Researchers from the Netherlands-based Vrije Universiteit Amsterdam (VUSEC) recently published their findings over a new attack that could potentially affect Intel, AMD, and ARM chips altogether. The vulnerability is known as the Spectre based on Linear Address Masking, or SLAM for short.
The Dutch-based body describes SLAM as the first transient execution attack that is designed to target future CPUs, and has been proven to be capable of avoiding even the most current and advanced security features that Intel, AMD, and ARM have seemingly equipped their respective components with. For example, the list includes the blue team’s Linear Address Masking (LAM), and red team’s Upper Address Ignore (UAI).
“SLAM is the first transient execution attack targeting future CPUs. Multiple chip vendors are working on linear address masking features in their upcoming CPUs (e.g., Intel’s Linear Address Masking or LAM and AMD’s Upper Address Ignore or UAI). Although these are (future) hardware features aimed at improving security, SLAM shows that, by loosening canonicality checks, they also enable the exploitation of unmasked Spectre gadgets. More generally, SLAM shows that microarchitectural security crucially depends on strong canonicality checks. Therefore, even existing CPUs with weak canonicality checks may be affected.”

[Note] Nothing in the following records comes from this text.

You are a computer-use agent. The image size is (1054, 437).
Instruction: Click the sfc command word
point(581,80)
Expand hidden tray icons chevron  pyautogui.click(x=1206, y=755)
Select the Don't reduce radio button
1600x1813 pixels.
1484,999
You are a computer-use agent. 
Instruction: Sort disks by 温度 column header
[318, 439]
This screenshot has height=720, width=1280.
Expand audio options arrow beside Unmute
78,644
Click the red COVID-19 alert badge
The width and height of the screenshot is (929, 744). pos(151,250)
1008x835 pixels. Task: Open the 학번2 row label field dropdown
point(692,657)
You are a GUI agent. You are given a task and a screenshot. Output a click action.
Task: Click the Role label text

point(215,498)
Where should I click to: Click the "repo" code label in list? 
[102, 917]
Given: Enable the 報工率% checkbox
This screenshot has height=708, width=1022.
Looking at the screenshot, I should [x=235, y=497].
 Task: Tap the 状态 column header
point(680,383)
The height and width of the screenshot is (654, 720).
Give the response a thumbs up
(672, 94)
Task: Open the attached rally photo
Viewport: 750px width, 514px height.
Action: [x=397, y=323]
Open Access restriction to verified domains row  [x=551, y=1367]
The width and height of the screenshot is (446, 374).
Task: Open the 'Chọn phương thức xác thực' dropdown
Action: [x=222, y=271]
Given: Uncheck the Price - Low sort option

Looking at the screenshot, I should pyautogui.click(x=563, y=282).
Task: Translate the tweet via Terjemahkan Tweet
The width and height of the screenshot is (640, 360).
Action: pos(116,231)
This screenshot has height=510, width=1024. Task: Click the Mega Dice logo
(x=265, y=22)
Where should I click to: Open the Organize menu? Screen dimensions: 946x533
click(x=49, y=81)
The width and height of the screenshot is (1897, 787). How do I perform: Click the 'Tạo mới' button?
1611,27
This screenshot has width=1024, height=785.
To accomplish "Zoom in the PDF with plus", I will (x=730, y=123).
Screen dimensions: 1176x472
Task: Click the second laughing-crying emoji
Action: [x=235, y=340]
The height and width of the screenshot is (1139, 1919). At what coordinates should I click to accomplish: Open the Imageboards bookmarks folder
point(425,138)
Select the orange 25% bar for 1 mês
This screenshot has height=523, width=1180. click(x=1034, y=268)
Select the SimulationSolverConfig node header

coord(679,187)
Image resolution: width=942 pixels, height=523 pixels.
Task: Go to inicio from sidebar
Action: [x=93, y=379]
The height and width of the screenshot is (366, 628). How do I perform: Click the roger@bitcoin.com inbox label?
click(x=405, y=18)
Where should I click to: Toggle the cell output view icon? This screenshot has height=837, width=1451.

As to which CPUs are affected, VUSEC’s simple lists fingers the following:
- Existing AMD CPUs vulnerable to CVE-2020-12965;
- Future Intel CPUs supporting LAM (both 4- and 5-level paging);
- Future AMD CPUs supporting UAI and 5-level paging;
- Future Arm CPUs supporting TBI and 5-level paging.
Despite the threat of a SLAM attack, all the chipmakers have reportedly expressed confidence in their respective technologies to mitigate said exploit. ARM itself published an advisory, noting that “while these techniques will typically increase the number of exploitable gadgets, Arm systems already mitigate against Spectre v2 and Spectre-BHB. Hence no action is required in response to the described attack.”